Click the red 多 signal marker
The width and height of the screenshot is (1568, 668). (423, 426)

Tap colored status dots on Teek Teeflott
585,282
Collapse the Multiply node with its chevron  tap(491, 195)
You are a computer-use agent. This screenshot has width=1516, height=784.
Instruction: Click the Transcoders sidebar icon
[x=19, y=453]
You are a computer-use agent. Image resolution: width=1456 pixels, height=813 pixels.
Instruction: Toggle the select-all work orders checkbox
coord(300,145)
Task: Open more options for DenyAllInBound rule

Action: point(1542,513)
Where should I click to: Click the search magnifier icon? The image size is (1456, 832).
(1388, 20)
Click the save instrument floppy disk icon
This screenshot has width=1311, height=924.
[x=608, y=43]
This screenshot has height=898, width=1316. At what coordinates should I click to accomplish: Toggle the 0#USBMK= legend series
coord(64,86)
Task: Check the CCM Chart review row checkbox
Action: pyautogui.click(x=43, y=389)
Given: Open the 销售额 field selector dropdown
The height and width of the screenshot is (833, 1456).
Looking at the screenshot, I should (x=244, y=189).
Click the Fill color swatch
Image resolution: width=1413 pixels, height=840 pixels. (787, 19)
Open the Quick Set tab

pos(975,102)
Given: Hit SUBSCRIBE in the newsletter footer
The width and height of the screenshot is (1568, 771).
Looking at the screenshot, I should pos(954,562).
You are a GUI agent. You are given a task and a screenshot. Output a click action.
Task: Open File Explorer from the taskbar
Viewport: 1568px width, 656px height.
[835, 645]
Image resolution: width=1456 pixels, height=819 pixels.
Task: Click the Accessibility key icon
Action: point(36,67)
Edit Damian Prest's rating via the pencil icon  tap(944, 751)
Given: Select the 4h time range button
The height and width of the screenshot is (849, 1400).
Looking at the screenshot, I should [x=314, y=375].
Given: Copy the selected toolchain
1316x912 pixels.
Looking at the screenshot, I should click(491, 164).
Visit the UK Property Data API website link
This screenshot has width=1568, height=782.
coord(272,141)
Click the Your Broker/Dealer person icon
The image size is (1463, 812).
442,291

==============================

Try it: When a line in the material above contains the word "agent", copy that line out.

Finished exercise:
You are a computer-use agent. This screenshot has width=1516, height=784.
You are a computer-use agent. Image resolution: width=1456 pixels, height=813 pixels.
You are a GUI agent. You are given a task and a screenshot. Output a click action.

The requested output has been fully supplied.